• EXERCISE REQUIREMENTS
Return all entries below exactly. Skip nothing.
====== INPUT MATERIAL
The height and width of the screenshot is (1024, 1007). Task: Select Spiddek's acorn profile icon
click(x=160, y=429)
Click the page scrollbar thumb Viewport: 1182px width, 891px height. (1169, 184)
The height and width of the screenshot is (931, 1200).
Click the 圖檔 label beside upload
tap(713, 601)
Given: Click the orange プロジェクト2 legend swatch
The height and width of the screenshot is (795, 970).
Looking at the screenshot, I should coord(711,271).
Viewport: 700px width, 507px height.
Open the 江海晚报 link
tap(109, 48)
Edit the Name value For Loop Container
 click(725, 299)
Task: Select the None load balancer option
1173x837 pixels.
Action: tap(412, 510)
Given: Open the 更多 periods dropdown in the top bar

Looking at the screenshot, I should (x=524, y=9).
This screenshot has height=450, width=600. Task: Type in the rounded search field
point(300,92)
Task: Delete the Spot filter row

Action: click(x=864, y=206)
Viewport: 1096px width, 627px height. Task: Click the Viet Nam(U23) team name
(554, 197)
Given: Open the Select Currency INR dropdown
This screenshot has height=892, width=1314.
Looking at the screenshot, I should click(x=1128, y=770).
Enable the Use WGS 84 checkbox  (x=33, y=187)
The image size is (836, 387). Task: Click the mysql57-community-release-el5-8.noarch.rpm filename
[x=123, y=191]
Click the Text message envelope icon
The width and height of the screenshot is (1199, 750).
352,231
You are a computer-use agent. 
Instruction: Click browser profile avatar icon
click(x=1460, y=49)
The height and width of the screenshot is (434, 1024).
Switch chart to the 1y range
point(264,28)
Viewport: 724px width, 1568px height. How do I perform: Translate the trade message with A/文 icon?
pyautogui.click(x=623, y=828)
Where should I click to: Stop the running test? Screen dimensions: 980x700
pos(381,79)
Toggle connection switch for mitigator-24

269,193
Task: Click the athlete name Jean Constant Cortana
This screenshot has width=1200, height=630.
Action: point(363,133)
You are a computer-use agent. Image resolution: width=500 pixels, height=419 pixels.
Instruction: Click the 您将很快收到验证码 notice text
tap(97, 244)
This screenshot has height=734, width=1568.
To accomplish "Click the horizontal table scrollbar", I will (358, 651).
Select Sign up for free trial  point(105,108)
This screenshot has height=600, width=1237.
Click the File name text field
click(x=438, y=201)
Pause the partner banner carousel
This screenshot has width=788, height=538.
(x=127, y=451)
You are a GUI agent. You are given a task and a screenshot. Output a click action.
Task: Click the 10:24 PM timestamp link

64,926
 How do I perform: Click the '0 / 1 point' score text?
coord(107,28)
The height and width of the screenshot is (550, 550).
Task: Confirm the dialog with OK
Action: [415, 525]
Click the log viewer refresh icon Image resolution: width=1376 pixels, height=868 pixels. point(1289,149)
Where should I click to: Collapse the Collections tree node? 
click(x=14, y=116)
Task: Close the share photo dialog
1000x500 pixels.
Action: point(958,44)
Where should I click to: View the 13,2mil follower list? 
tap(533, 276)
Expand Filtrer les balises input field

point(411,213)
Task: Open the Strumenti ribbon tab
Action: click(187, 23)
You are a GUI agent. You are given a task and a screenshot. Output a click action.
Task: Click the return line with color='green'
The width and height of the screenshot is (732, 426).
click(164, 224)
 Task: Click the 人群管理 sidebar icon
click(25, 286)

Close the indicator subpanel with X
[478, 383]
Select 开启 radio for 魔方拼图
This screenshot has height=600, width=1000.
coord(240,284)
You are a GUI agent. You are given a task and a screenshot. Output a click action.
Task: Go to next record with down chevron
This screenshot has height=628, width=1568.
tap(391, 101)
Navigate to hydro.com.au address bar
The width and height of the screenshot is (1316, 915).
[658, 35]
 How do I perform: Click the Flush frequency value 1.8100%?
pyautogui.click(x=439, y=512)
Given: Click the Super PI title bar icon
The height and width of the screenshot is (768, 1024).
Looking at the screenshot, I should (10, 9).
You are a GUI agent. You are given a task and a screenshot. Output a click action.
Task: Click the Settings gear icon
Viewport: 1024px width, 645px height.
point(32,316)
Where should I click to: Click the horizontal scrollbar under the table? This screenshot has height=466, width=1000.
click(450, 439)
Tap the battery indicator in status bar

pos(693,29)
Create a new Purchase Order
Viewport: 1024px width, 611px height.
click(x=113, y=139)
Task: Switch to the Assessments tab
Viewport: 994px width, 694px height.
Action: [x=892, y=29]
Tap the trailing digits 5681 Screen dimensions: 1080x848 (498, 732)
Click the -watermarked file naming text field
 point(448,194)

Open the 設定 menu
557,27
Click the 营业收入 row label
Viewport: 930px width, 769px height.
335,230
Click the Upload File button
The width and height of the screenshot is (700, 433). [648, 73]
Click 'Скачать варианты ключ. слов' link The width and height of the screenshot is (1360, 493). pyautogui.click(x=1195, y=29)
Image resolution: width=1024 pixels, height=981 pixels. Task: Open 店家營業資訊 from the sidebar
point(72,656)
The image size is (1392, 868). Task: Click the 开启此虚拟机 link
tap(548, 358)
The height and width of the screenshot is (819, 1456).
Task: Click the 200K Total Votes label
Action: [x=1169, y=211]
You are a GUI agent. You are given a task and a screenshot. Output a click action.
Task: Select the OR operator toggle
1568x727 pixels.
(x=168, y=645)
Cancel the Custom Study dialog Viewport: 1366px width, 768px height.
============
• COMPLETED TASK
The height and width of the screenshot is (1024, 1007). Task: Select Spiddek's acorn profile icon
click(x=160, y=429)
Click the page scrollbar thumb Viewport: 1182px width, 891px height. (1169, 184)
The height and width of the screenshot is (931, 1200).
Click the 圖檔 label beside upload
tap(713, 601)
Given: Click the orange プロジェクト2 legend swatch
The height and width of the screenshot is (795, 970).
Looking at the screenshot, I should coord(711,271).
Viewport: 700px width, 507px height.
Open the 江海晚报 link
tap(109, 48)
Edit the Name value For Loop Container
 click(725, 299)
Task: Select the None load balancer option
1173x837 pixels.
Action: tap(412, 510)
Given: Open the 更多 periods dropdown in the top bar

Looking at the screenshot, I should (x=524, y=9).
This screenshot has height=450, width=600. Task: Type in the rounded search field
point(300,92)
Task: Delete the Spot filter row

Action: click(x=864, y=206)
Viewport: 1096px width, 627px height. Task: Click the Viet Nam(U23) team name
(554, 197)
Given: Open the Select Currency INR dropdown
This screenshot has height=892, width=1314.
Looking at the screenshot, I should click(x=1128, y=770).
Enable the Use WGS 84 checkbox  (x=33, y=187)
The image size is (836, 387). Task: Click the mysql57-community-release-el5-8.noarch.rpm filename
[x=123, y=191]
Click the Text message envelope icon
The width and height of the screenshot is (1199, 750).
352,231
You are a computer-use agent. 
Instruction: Click browser profile avatar icon
click(x=1460, y=49)
The height and width of the screenshot is (434, 1024).
Switch chart to the 1y range
point(264,28)
Viewport: 724px width, 1568px height. How do I perform: Translate the trade message with A/文 icon?
pyautogui.click(x=623, y=828)
Where should I click to: Stop the running test? Screen dimensions: 980x700
pos(381,79)
Toggle connection switch for mitigator-24

269,193
Task: Click the athlete name Jean Constant Cortana
This screenshot has width=1200, height=630.
Action: point(363,133)
You are a computer-use agent. Image resolution: width=500 pixels, height=419 pixels.
Instruction: Click the 您将很快收到验证码 notice text
tap(97, 244)
This screenshot has height=734, width=1568.
To accomplish "Click the horizontal table scrollbar", I will (358, 651).
Select Sign up for free trial  point(105,108)
This screenshot has height=600, width=1237.
Click the File name text field
click(x=438, y=201)
Pause the partner banner carousel
This screenshot has width=788, height=538.
(x=127, y=451)
You are a GUI agent. You are given a task and a screenshot. Output a click action.
Task: Click the 10:24 PM timestamp link

64,926
 How do I perform: Click the '0 / 1 point' score text?
coord(107,28)
The height and width of the screenshot is (550, 550).
Task: Confirm the dialog with OK
Action: [415, 525]
Click the log viewer refresh icon Image resolution: width=1376 pixels, height=868 pixels. point(1289,149)
Where should I click to: Collapse the Collections tree node? 
click(x=14, y=116)
Task: Close the share photo dialog
1000x500 pixels.
Action: point(958,44)
Where should I click to: View the 13,2mil follower list? 
tap(533, 276)
Expand Filtrer les balises input field

point(411,213)
Task: Open the Strumenti ribbon tab
Action: click(187, 23)
You are a GUI agent. You are given a task and a screenshot. Output a click action.
Task: Click the return line with color='green'
The width and height of the screenshot is (732, 426).
click(164, 224)
 Task: Click the 人群管理 sidebar icon
click(25, 286)

Close the indicator subpanel with X
[478, 383]
Select 开启 radio for 魔方拼图
This screenshot has height=600, width=1000.
coord(240,284)
You are a GUI agent. You are given a task and a screenshot. Output a click action.
Task: Go to next record with down chevron
This screenshot has height=628, width=1568.
tap(391, 101)
Navigate to hydro.com.au address bar
The width and height of the screenshot is (1316, 915).
[658, 35]
 How do I perform: Click the Flush frequency value 1.8100%?
pyautogui.click(x=439, y=512)
Given: Click the Super PI title bar icon
The height and width of the screenshot is (768, 1024).
Looking at the screenshot, I should (10, 9).
You are a GUI agent. You are given a task and a screenshot. Output a click action.
Task: Click the Settings gear icon
Viewport: 1024px width, 645px height.
point(32,316)
Where should I click to: Click the horizontal scrollbar under the table? This screenshot has height=466, width=1000.
click(450, 439)
Tap the battery indicator in status bar

pos(693,29)
Create a new Purchase Order
Viewport: 1024px width, 611px height.
click(x=113, y=139)
Task: Switch to the Assessments tab
Viewport: 994px width, 694px height.
Action: [x=892, y=29]
Tap the trailing digits 5681 Screen dimensions: 1080x848 (498, 732)
Click the -watermarked file naming text field
 point(448,194)

Open the 設定 menu
557,27
Click the 营业收入 row label
Viewport: 930px width, 769px height.
335,230
Click the Upload File button
The width and height of the screenshot is (700, 433). [648, 73]
Click 'Скачать варианты ключ. слов' link The width and height of the screenshot is (1360, 493). pyautogui.click(x=1195, y=29)
Image resolution: width=1024 pixels, height=981 pixels. Task: Open 店家營業資訊 from the sidebar
point(72,656)
The image size is (1392, 868). Task: Click the 开启此虚拟机 link
tap(548, 358)
The height and width of the screenshot is (819, 1456).
Task: Click the 200K Total Votes label
Action: [x=1169, y=211]
You are a GUI agent. You are given a task and a screenshot. Output a click action.
Task: Select the OR operator toggle
1568x727 pixels.
(x=168, y=645)
Cancel the Custom Study dialog Viewport: 1366px width, 768px height.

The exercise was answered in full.